No-Match  Safe Harbor Rule

No-Match Safe Harbor Rule

No-Match Safe Harbor Rule. I’m Greg Martin with today’s Line On Agriculture.


The immigration issue is still a hot bed of contention with ag producers across the U.S. Dan Fazio with Washington State Farm Bureau says the DHS No-Match Rule is still up in the air.

FAZIO: The No-Match Safe Harbor was something that the Department of Homeland securities was and still is I assume, still very interested in. That’s the letters that come to employers, or used to come to employers from the Social Security Administration telling them which names and social security numbers didn’t match from the previous years taxes. The Bush administration enacted a regulation to deal with that and they were promptly sued and it’s been held up in court ever since.

It’s well known that the regulation had some problems that really forced producers to get put on the line.

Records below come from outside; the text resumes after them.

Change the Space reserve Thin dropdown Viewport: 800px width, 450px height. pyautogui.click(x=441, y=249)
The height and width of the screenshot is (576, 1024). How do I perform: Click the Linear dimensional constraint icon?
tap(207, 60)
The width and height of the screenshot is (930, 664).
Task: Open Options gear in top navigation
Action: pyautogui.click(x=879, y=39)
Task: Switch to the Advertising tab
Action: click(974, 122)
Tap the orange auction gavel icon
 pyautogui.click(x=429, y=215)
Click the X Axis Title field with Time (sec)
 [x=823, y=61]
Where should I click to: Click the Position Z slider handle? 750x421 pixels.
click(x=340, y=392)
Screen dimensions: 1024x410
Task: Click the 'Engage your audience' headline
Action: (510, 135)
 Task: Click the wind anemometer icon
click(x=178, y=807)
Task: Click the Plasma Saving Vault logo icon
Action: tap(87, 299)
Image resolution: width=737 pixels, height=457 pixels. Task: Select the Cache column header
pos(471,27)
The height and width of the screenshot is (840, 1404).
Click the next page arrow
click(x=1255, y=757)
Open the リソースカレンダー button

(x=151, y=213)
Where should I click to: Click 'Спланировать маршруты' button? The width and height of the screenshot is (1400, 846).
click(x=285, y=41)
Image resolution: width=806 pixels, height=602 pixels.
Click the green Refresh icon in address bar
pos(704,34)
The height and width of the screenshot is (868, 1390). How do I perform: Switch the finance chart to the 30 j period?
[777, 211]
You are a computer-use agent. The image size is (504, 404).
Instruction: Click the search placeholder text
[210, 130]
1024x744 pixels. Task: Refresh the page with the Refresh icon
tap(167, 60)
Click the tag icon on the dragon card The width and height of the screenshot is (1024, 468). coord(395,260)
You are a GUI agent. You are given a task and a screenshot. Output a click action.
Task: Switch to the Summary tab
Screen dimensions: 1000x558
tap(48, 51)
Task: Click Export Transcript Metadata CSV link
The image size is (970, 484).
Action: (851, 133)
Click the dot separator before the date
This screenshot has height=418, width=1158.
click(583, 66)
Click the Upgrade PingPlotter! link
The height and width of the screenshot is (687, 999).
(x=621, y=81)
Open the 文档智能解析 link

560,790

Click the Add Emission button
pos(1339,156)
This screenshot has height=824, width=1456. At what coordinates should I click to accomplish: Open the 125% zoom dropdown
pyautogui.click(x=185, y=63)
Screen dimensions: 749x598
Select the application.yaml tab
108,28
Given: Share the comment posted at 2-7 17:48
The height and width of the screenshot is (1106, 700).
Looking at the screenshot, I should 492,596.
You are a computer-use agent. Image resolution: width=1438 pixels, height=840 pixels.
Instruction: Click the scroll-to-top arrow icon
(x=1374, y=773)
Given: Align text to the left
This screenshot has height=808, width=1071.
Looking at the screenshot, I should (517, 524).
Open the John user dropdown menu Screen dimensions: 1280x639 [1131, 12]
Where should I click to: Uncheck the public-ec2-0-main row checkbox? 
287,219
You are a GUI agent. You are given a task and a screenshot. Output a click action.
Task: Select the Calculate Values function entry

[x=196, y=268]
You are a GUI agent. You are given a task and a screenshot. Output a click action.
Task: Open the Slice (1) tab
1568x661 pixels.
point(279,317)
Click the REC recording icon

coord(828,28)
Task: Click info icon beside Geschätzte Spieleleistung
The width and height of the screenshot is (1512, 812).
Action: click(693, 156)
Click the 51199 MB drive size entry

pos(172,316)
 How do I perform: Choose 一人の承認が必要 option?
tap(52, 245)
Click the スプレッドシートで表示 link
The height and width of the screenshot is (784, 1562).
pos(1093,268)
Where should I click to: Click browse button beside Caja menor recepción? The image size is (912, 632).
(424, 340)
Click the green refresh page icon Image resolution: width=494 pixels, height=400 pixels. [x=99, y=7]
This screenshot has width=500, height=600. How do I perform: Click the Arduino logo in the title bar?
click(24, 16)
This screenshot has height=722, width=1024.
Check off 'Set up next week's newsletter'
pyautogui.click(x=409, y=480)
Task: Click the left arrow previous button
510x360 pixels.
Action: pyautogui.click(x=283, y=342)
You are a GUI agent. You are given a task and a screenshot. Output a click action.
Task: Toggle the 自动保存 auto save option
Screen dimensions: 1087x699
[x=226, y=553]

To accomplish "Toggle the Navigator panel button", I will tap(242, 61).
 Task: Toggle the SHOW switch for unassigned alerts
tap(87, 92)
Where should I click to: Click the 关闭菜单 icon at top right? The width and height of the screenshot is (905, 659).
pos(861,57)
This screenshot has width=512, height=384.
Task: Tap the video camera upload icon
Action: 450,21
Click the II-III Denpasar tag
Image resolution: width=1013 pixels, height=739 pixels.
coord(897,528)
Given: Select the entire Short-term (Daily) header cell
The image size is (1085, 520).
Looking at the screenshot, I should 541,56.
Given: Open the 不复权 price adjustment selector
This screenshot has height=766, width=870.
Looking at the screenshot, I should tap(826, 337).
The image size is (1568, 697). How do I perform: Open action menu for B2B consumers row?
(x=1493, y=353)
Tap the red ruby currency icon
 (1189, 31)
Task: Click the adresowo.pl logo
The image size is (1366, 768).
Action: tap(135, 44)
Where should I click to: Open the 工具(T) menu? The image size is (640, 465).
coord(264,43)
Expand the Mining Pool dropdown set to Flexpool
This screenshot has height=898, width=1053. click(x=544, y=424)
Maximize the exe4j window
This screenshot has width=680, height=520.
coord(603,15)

FAZIO: The agency said that they fixed the problems and now it’s time to go to the judge and see if that’s happened but a new administration has come in and the new administration is seeking time to “re-evaluate the policy,” and they have been seeking time to re-evaluate the policy since February.

It seems the Obama administration has needed a bit more time to digest the issue.

FAZIO: I guess they’re making progress because in February their briefing was due and they asked for a 2 month extension and received it, from February to April. In April they asked for another 2 month extension until June and in June they only asked for a one month extension so that may be progress in the world of the government.

Fazio says that it is important to know where the border really is.

FAZIO: The only way you could fix the system is with a national ID card and I don’t think anyone has the stomach to go there so you know we need to decide where the border is. Is the border between Mexico and California or are the border police the farmers who are trying to hire people? You just can’t have employers being the border enforcement anymore.

Fazio believes that the Administration will drop its case and withdraw the rule, thus causing more uncertainty about the whole "no-match" program. Meanwhile, SSA has suspended its practice of sending "no-match" letters to employers, but still sends them out to individual workers to alert the worker that she/he is not getting "credit" for social security purposes.

That’s today’s Line On Agriculture. I’m Greg Martin on the Northwest Ag Information Network.